AS MANY as 96 more garda stations could close across the country over the coming months but Oola is determined not to be one.

AS MANY as 96 more garda stations could close across the country over the coming months but Oola is determined not to be one.

Over 70 attended a meeting organised by Oola Community Alert on the station’s future.

Former councillor and chairman of Oola Community Alert, Joe Meagher said the people in the room were very unhappy about the possible closure.

“No matter what they say about statistics or whatever way they dress it up there is no substitute for a garda on the ground especially now with so many robberies,”said Mr Meagher.

While all ages were in attendance it was particularly the elderly.

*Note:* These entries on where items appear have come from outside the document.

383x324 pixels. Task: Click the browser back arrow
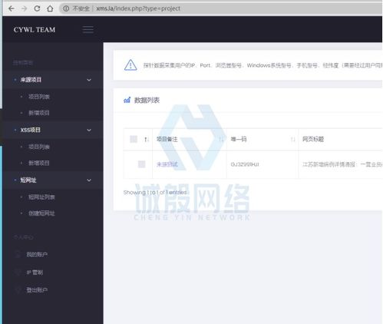tap(12, 8)
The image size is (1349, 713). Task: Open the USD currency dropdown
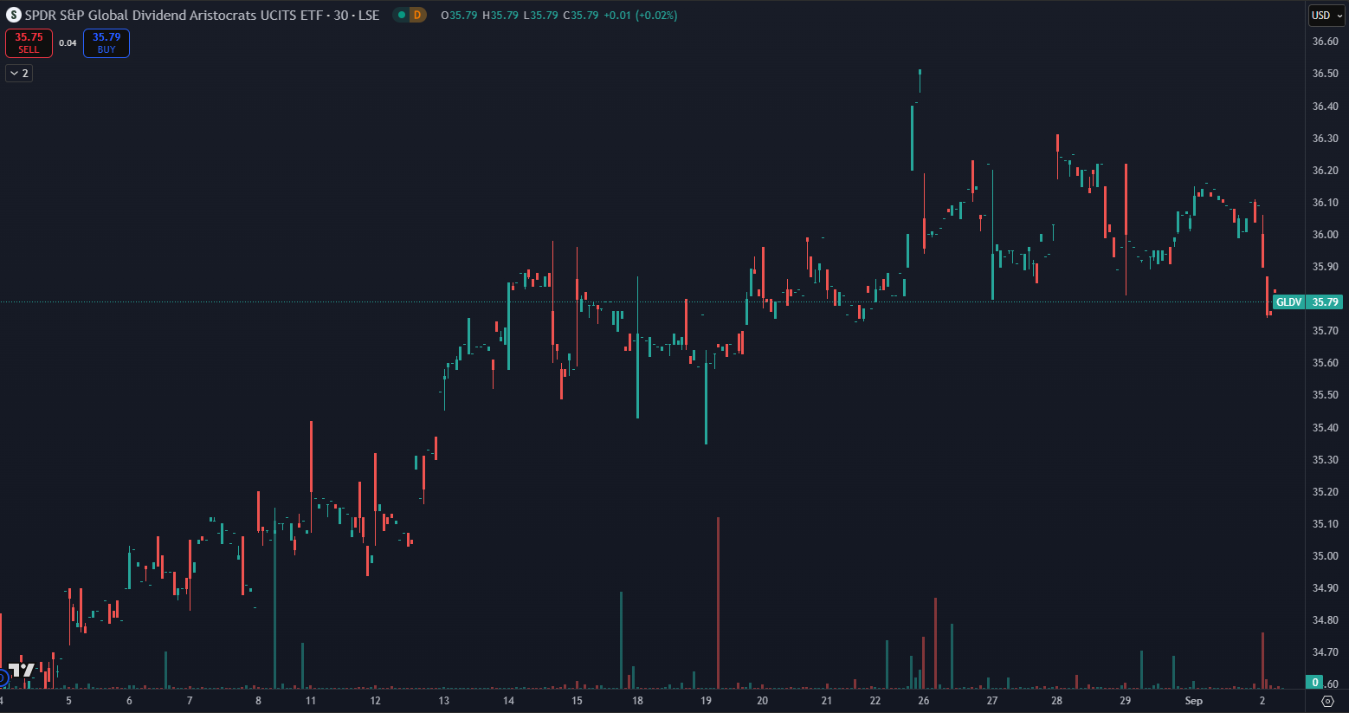click(x=1326, y=15)
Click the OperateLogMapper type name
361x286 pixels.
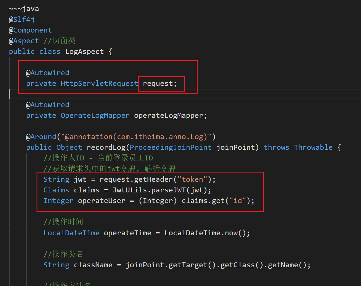95,115
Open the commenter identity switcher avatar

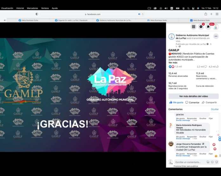pos(171,162)
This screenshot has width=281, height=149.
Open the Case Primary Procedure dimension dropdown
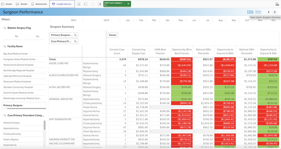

“A good few local people spoke and explained their own fears. I know myself from Community Alert the concern and worry that is out there. They are worried about being robbed day or night,” said Mr Meagher.

Also in attendance at the meeting were Deputy Dan Neville; Fianna Fail Justice spokesperson, Niall Collins; Cllrs Noel Gleeson and Brigid Teefy; and Emmet O’Brien, Fianna Fail national executive member, who is involved in a campaign on Pallaskenry station.

Mr Meagher said the meeting was a warning shot. “We don’t want the same thing to happen in Oola that happened in Doon,” said Mr Meagher.

Currently an assessment on what services are provided in the 664 units open is being overseen by senior Department of Justice and Garda personnel, including Garda Commissioner Martin Callinan.

Minister for Justice, Alan Shatter said crime rates are down across the board, except for burglary. He also drawn a comparison with Scotland, which has a bigger population than the Ireland, but has just 340 police stations.

“What I know is that the commissioner is engaged in an overview of stations across the country. He will, I expect, in November or late October be presenting to me with his proposed policing plan for 2013 and I have no doubt he is again looking at the closure of stations that have no operational significance,” said Minister Shatter.

Mr Collins said most small stations cost less than €3,000 or less a year to run and this is justified by the fact they are strong deterrents to crime. “We cannot afford to see a breakdown of law and order in rural Ireland. The Minister should be looking to protect our elderly and vulnerable in rural Ireland instead of hiding behind statistics to abandon them.”